- Education: University of California, Irvine (BA, PhD) California State University, Northridge (MS)
- Occupations: Academic administrator, public health scholar
- Employer: Eastern Washington University
- Known for: President of Eastern Washington University

= Shari McMahan =

American educator and university administrator

Shari McMahan is an American academic administrator who is currently the president of Eastern Washington University.

==Early life and education==
Shari McMahan grew up in Downey, California and graduated from Downey High School in 1981. Her parents owned an office furniture store in Orange County, California. She earned a bachelor’s degree in social ecology from the University of California, Irvine, a master’s degree in health science from California State University, Northridge, and a Ph.D. in social ecology from the University of California, Irvine.

==Career==
McMahan began her career as a research staff associate and occupational health consultant at UC Irvine. Later she worked as an occupational safety and health coordinator at Laura Scudder Inc.; an industrial hygiene technician at Allergan; and director of environmental health sciences at ESS Industries.

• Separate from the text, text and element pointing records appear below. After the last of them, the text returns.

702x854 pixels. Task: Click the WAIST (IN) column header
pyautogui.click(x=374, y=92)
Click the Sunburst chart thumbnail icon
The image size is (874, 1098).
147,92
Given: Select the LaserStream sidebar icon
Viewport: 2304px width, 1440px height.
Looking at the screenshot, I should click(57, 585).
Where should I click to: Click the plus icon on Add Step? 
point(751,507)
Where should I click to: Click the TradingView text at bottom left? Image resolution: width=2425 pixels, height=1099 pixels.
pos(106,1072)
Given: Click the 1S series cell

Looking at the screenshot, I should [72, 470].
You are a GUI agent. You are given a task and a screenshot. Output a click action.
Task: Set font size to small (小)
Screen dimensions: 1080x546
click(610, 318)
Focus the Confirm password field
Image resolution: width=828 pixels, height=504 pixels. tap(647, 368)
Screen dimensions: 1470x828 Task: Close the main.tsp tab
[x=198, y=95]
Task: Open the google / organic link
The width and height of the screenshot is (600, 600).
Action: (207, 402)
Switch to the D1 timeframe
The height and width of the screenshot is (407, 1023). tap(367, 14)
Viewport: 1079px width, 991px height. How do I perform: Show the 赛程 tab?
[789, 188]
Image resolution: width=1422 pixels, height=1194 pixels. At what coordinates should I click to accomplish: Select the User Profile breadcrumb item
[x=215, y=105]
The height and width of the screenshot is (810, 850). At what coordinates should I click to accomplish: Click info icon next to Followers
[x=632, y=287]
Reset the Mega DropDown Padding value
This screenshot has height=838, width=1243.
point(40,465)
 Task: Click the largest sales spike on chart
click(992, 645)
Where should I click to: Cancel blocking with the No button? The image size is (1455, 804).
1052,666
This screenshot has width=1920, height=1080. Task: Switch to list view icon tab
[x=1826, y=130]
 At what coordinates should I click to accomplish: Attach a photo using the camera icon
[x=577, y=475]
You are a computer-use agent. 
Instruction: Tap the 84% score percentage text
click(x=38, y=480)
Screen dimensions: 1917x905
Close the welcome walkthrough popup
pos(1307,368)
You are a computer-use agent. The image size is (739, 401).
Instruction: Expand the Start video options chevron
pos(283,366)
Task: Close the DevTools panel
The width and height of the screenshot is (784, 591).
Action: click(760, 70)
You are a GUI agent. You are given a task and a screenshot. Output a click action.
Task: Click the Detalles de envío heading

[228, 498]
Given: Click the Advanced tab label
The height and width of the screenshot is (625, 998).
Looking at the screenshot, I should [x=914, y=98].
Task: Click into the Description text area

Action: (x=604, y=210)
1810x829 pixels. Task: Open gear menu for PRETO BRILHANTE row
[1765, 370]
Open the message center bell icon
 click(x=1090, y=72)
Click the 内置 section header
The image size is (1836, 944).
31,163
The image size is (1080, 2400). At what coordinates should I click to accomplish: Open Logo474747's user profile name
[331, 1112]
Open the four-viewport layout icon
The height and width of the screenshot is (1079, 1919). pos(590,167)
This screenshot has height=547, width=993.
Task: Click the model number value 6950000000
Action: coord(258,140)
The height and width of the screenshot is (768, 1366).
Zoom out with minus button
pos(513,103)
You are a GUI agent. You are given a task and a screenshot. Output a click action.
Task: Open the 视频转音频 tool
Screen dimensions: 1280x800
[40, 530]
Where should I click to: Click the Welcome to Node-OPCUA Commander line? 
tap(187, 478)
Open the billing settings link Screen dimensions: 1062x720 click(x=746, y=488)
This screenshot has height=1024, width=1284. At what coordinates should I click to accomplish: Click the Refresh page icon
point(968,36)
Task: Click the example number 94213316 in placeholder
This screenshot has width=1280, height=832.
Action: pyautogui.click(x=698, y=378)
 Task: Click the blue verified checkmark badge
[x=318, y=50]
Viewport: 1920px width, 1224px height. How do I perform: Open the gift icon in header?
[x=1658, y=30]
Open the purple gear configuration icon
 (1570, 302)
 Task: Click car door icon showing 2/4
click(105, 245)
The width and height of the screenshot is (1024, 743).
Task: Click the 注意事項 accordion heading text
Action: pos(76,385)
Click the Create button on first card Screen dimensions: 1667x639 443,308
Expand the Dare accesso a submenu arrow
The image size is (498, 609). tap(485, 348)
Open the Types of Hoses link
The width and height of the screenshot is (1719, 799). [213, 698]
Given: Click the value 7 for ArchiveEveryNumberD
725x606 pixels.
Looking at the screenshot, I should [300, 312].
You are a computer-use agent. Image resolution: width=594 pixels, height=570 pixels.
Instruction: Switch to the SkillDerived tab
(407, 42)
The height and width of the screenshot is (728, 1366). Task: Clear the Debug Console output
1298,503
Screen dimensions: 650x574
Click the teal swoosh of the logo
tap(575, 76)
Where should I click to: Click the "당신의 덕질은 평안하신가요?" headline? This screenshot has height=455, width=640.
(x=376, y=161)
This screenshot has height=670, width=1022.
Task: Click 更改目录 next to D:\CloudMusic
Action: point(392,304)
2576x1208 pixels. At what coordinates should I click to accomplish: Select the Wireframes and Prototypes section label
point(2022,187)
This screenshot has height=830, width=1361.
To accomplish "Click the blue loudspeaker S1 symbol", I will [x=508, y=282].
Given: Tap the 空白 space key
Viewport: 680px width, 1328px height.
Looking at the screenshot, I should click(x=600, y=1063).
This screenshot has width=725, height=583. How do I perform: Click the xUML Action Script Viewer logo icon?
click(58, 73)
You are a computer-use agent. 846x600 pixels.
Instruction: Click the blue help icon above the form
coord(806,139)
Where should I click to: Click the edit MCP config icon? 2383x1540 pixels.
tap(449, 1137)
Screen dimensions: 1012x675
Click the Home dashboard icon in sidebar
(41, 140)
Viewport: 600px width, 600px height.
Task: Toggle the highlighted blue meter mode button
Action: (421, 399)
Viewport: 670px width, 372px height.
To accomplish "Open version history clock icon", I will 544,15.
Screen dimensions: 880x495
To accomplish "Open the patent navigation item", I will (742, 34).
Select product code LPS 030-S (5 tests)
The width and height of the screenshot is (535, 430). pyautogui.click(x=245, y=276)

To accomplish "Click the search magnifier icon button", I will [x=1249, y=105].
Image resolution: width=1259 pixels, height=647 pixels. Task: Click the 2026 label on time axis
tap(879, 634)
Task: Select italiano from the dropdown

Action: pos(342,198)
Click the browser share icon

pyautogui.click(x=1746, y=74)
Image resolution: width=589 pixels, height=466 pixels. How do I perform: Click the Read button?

McMahan developed an interest in health promotion, disease prevention, and public health from her academic coursework, internships, and early career employment. After completing her doctorate she joined California State University, Fullerton (CSUF) as a faculty member in 2000. She served on the health sciences faculty at CSUF for many years, including chairing the Health Sciences department and directing the Center for the Promotion of Healthy Lifestyles and Obesity Prevention. In 2011 she was appointed Dean of the College of Health and Human Development, and in 2014 she became deputy Provost at CSUF.

McMahan was named provost and vice president for academic affairs at California State University, San Bernardino in 2016, becoming the first woman provost in the history of the university.

McMahan was selected as the twenty-seventh president of Eastern Washington University in 2022.

==Personal life==
McMahan is the mother of two children.